We went to Hermanus with very few concrete plans. See a friend there, stay in a B&B there, and that was about it. I was skeptical that it was going to be a huge success, but obviously, as usual with these things, I was wrong. We had a great couple of days; busy, but fun. Some good family time. Beach visits, a market which had beer on sale, some flamingo stalking, a spot (or two) of fun with the Mavic, a walk in the nature reserve, some decent food (some not so decent food) and then an impromptu stop at Betty’s Bay on the way home.

… where the penguins and dassies and cormorants were all only too pleased to pose for the camera, and where the foreign tourists (German and Spanish) refused to spend R20 (£1.16, €1.31, $1.49) to see the all the chicks, because there were two just before the hut where you had to cough up your admission fee. The admission fee that goes towards looking after the penguins and preserving their future.

Sometimes foreign tourists can be tight bastards. All they seemed to want to do was stand around near their tour bus and smoke cigarettes (and guess where the fag butts went, fewer than 24 hours on from this?).
Most of the tourists we see in the Cape are having a great time and are amazed by what they see.

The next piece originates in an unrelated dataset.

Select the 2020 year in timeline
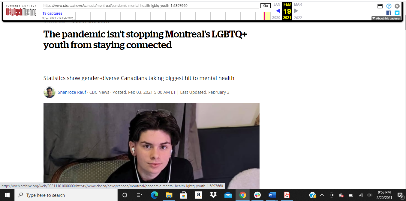The height and width of the screenshot is (201, 406). click(276, 18)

These ones, not so much.

Anyway, photos here. Not of the foreign tourists, obviously. Ugh.


After the PILCHARDS OF DOOM in Paarl story which broke earlier today and the hippo house invasions in Nigeria last week, now it’s a story of penguins in Betty’s Bay.

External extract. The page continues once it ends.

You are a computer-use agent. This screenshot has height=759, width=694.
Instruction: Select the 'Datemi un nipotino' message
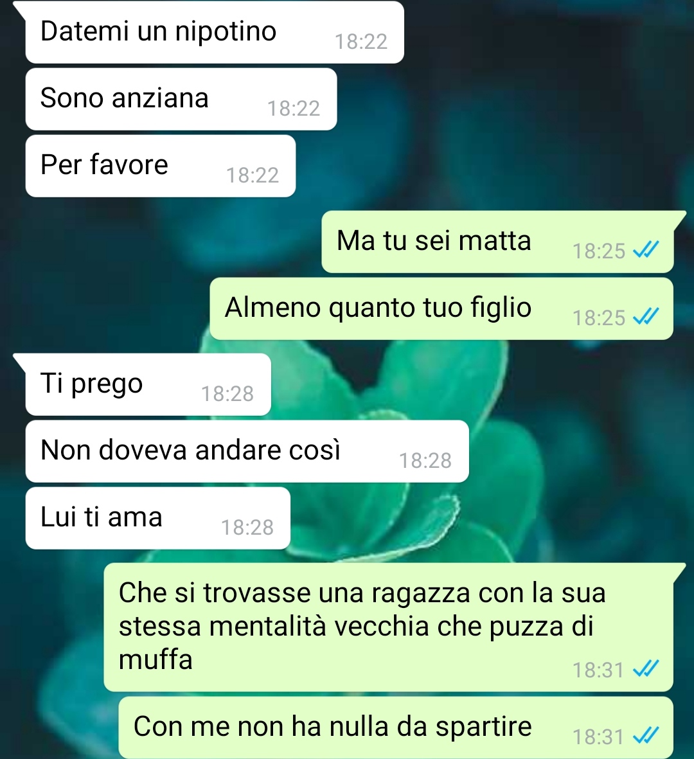pyautogui.click(x=215, y=32)
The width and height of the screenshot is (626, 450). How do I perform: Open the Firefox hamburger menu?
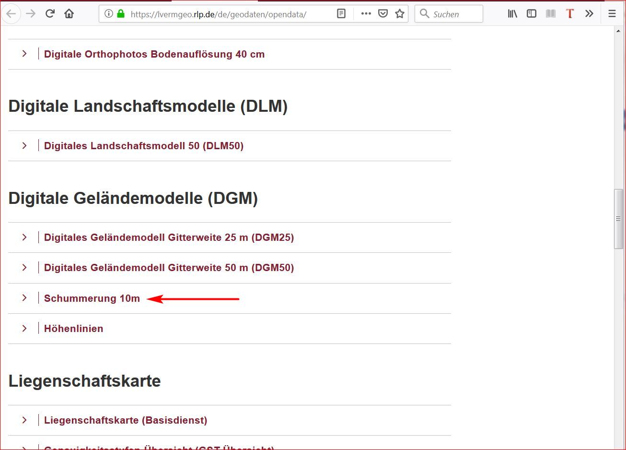pos(612,14)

A colony of endangered African penguins has ruffled the feathers of an elderly Betty’s Bay resident, whose house is slowly being taken over by the critters.

Aww. Penguins! Cute! (Everyone loves penguins.)

79-year old Barbara Wallers has lived in her Stony Point home since 1947, adjacent to the oldest land-based colony of African penguins in South Africa, with around 5 000 birds.

Aww. Sweet old lady!
Got that mental image of your lovely grandma, all grey haired, cardigan clad with her tea and biscuits?
You have? Great. So what does Grandma think of the penguins?

“They shit all over the place. The other day I had one in here, running around, and it shit all over my bedroom. It just walked through the door and made a mess of my house,” Barbara Wallers told the Cape Argus.

I would have given anything – anything – to have been there when the reporter recorded that outburst. Brilliant.

The 79-year-old said the penguins waddled across her back garden, set up nests and kept her up the whole night with their squawking. According to the report, the birds snuck through gaps in incomplete fencing and into enticing gardens.

So what methods is sweet Barbara using to get rid of the penguins? Well, obviously, she’s spraying them with fertiliser.

No, I don’t understand this response either.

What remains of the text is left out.